Я физически ощущала, что мой муж напрягся, ожидая от меня какой-то отчетливой реакции, но не могла произнести ни слова. А между тем понимала: если я сейчас же, немедленно не похвалю его, наши отношения изменятся в худшую сторону. Но продолжала молчать. Если бы Игорь не удержался от вопроса, как мне показались его стихи, я бы ни за что не смогла слукавить. Я бы призналась ему, что, по-моему, он напрасно тратит время, пытаясь высечь из этих сырых булыжников искру поэзии, – а таких слов Игорь не простил бы мне никогда.

Должна заметить, папины настоятельные советы никогда не читать чужие письма и прочее были восприняты с верою только мною, но не Люсей. Моей сестрице вообще деликатность такого рода была неведома, более того, она показалась бы Люсе проявлением непозволительной слабости. У Люсиного мужа Володи секретов от жены не было. Более того, он бы и не посмел их завести. Володя жил у Людмилы на виду, обязан был отчитываться ей в каждой истраченной копейке, в каждой минуте опоздания с работы домой, в телефонных разговорах с коллегами и так далее.

– За мужьями необходим бдительный контроль, – учила меня Люся. – Если немного ослабить хватку, считай, мужик для тебя потерян…

И она не понимала моих отношений с Игорем, не понимала того, что он все учится, учится и учится, как завещал Владимир Ильич, и что его учебе конца не видно.

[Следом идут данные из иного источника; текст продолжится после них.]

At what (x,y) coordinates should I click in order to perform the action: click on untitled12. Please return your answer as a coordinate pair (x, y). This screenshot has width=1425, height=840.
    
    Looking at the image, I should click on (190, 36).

– Ты теряешь время, – говорила она мне, – если сейчас не поставишь своего мужа на нужные тебе рельсы, дальше он уже поедет в тупик…

Я и сама это чувствовала, но не представляла, каким образом можно «поставить Игоря на рельсы».

Являясь к нам, Люся имела привычку проводить в доме ревизию, чему не мог воспротивиться и Игорь. Он вообще не то чтобы робел перед моею сестрицей, но как бы уступал ее праву сильного вести себя в чужом доме как в своем собственном. Люся беззастенчиво распахивала дверцы нашего гардероба, желая выяснить, не сдвинулось ли наше благосостояние с мертвой точки, открывала холодильник, громко удивляясь скудности его содержимого, рылась в ящиках письменного стола, якобы в поисках письма от мамы, о котором я ей говорила… Но стихов Игоря, разбросанных на поверхности стола, она упорно не замечала. Зато, выкопав в дальнем ящике стола из-под стопок бумаг мой дневник, Люся заперлась в ванной и, пока я, ничего не подозревая, готовила ужин, прочитала его от корки и до корки.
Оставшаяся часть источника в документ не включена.